Data section:
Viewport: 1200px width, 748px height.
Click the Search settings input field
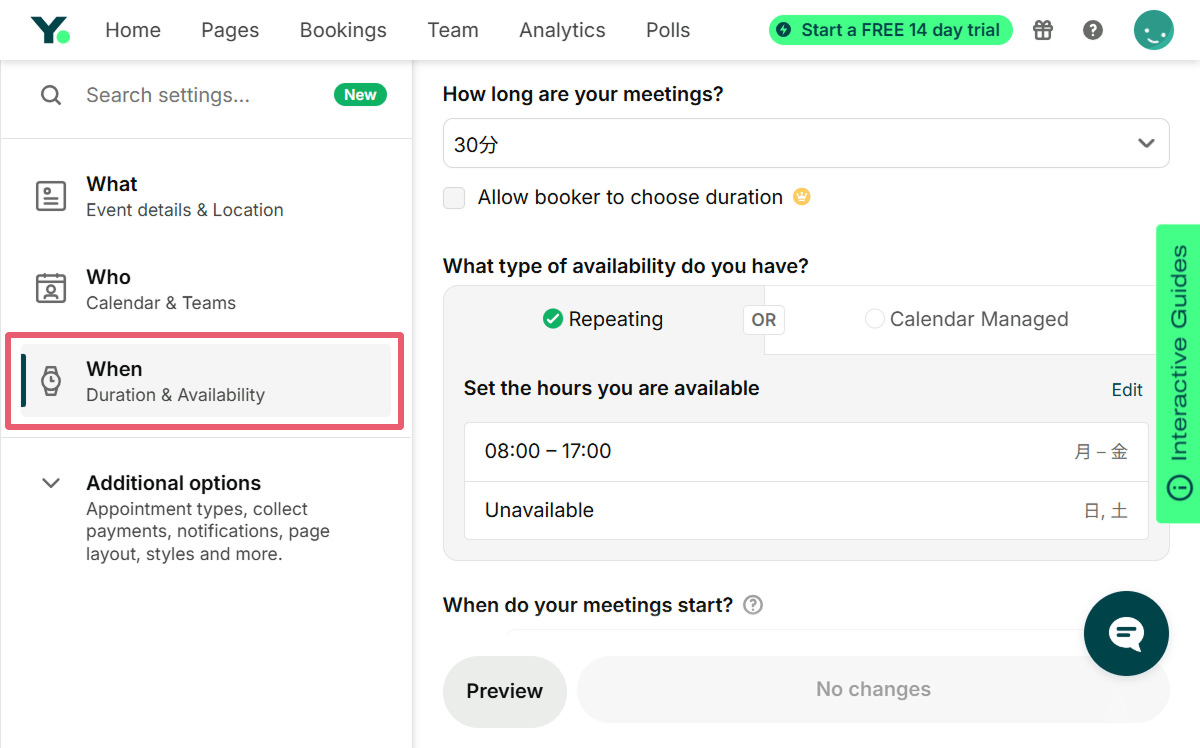click(x=200, y=95)
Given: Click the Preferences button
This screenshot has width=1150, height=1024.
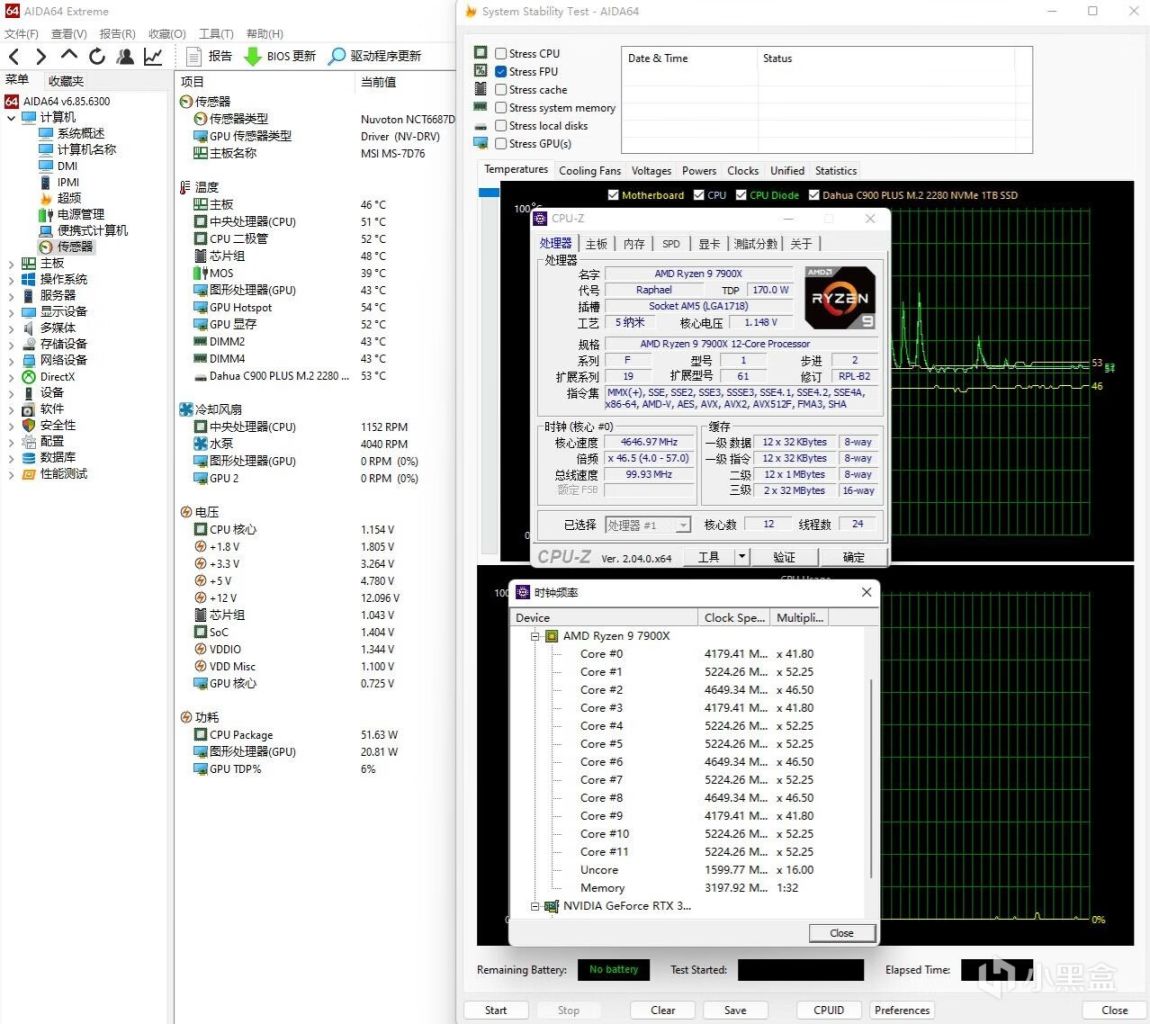Looking at the screenshot, I should [x=901, y=1010].
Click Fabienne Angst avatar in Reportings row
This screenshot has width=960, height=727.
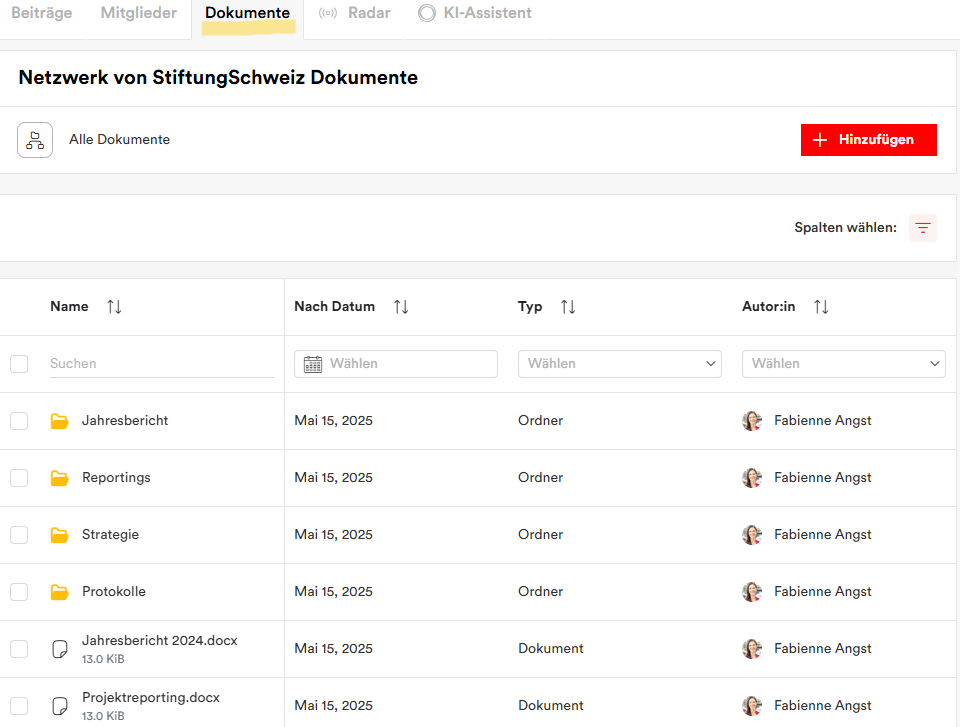[x=752, y=478]
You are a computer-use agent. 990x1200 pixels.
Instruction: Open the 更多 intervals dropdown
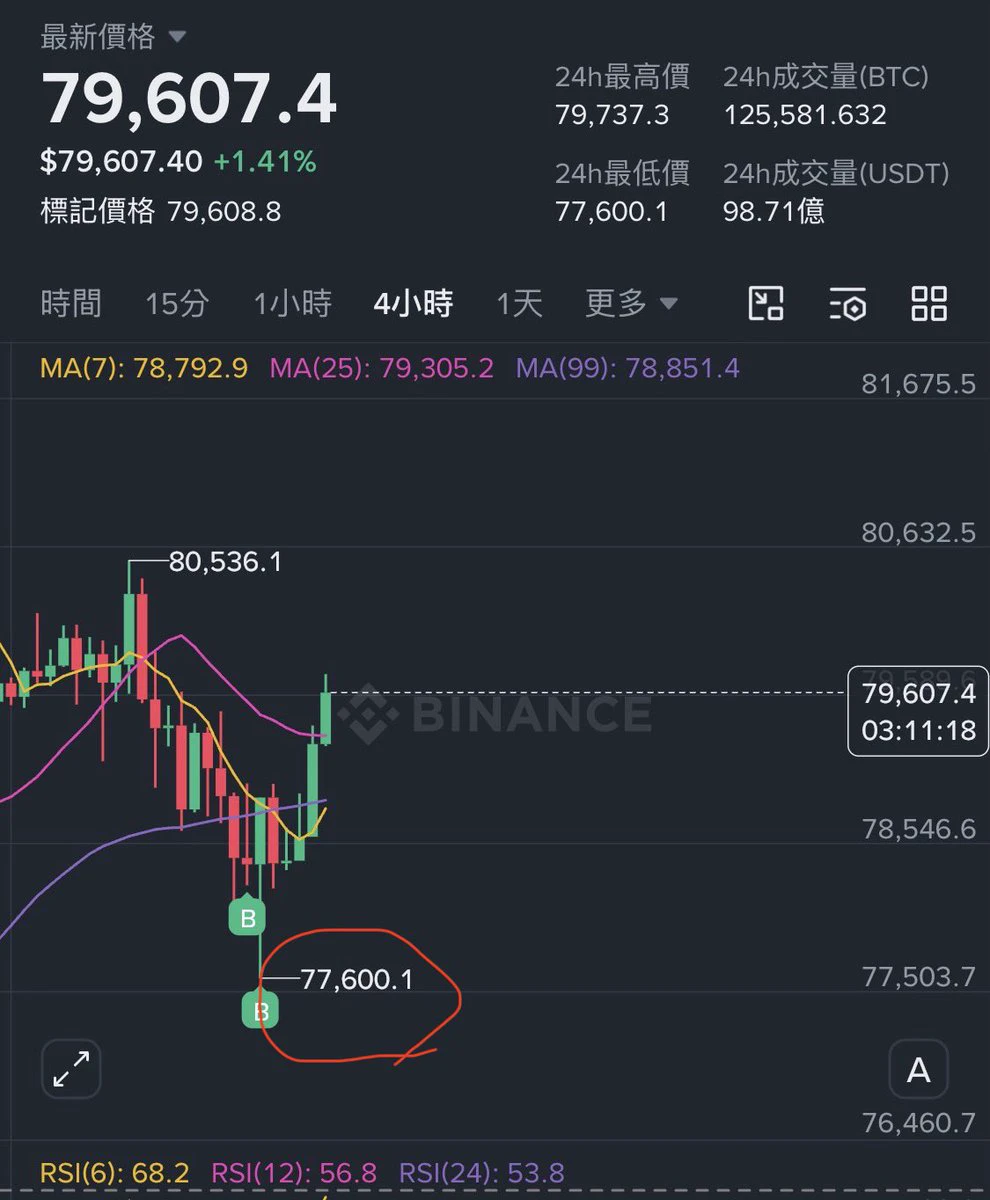pos(632,303)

Activity: From the line with "Click Fabienne Angst avatar in Reportings row" down to the end of the entries, retype each line exactly as written, but drop the pictures.

Solved problem:
Click Fabienne Angst avatar in Reportings row
This screenshot has width=960, height=727.
[x=752, y=478]
You are a computer-use agent. 990x1200 pixels.
Instruction: Open the 更多 intervals dropdown
pos(632,303)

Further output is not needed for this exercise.